━━━━━ MATERIAL FOR THIS EXERCISE
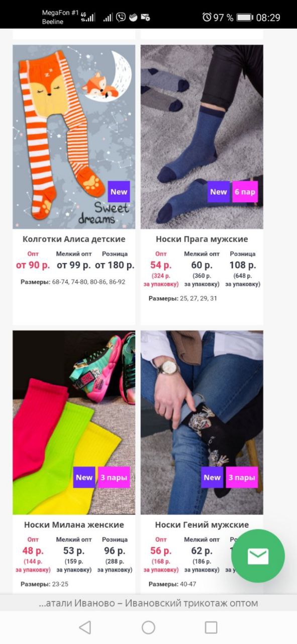Click the fox tights product image
The image size is (297, 644).
(74, 137)
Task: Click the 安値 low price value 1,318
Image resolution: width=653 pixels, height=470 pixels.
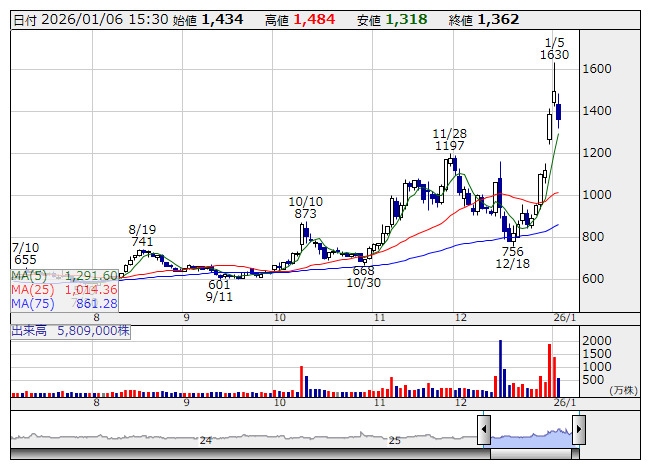Action: pos(405,20)
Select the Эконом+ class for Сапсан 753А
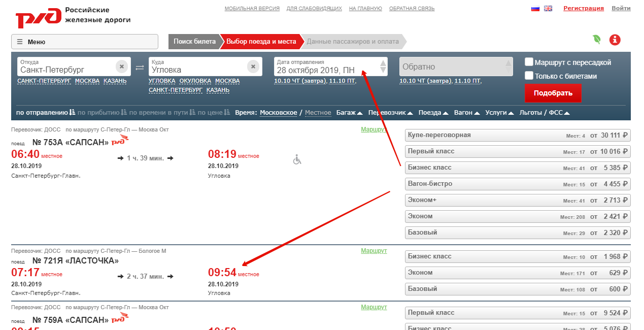Viewport: 644px width, 330px height. point(518,200)
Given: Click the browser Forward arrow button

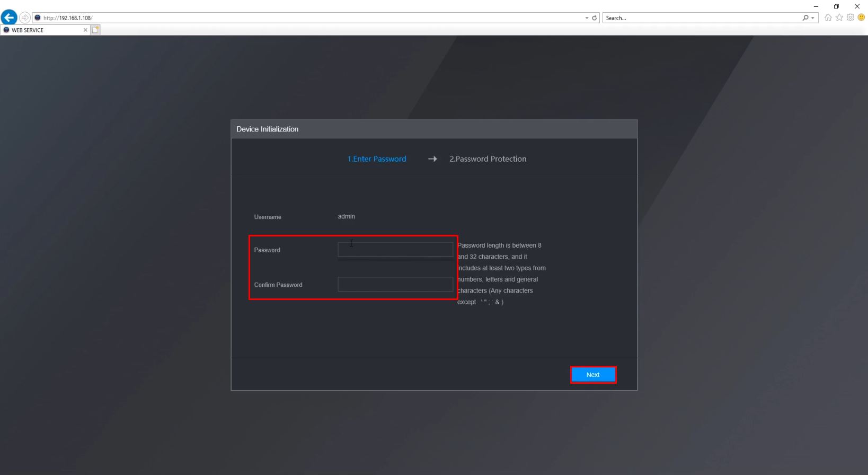Looking at the screenshot, I should 25,17.
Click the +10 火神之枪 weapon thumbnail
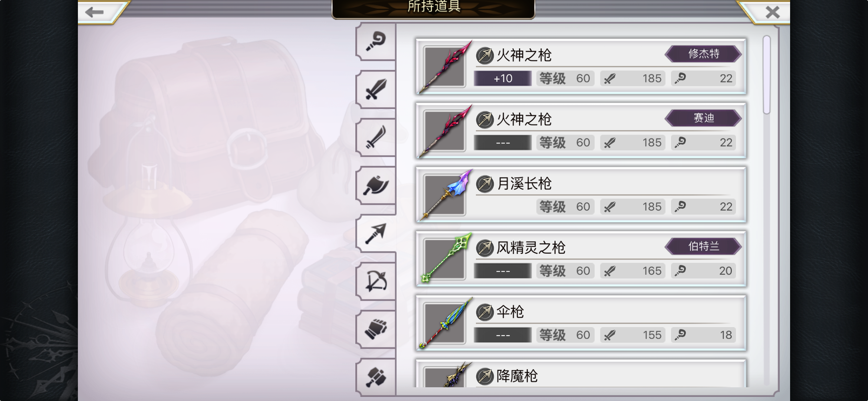The height and width of the screenshot is (401, 868). coord(445,66)
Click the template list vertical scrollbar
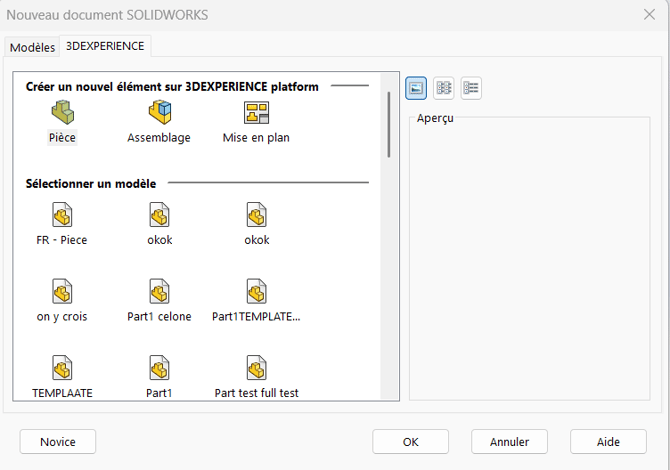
━━━━━━━━━━
Every line from the one with "Given: Click the browser Forward arrow button" through the last line of the listing above must be written out exactly, and no picture may appear.

Given: Click the browser Forward arrow button

Looking at the screenshot, I should 25,17.
Click the +10 火神之枪 weapon thumbnail
The height and width of the screenshot is (401, 868). coord(445,66)
Click the template list vertical scrollbar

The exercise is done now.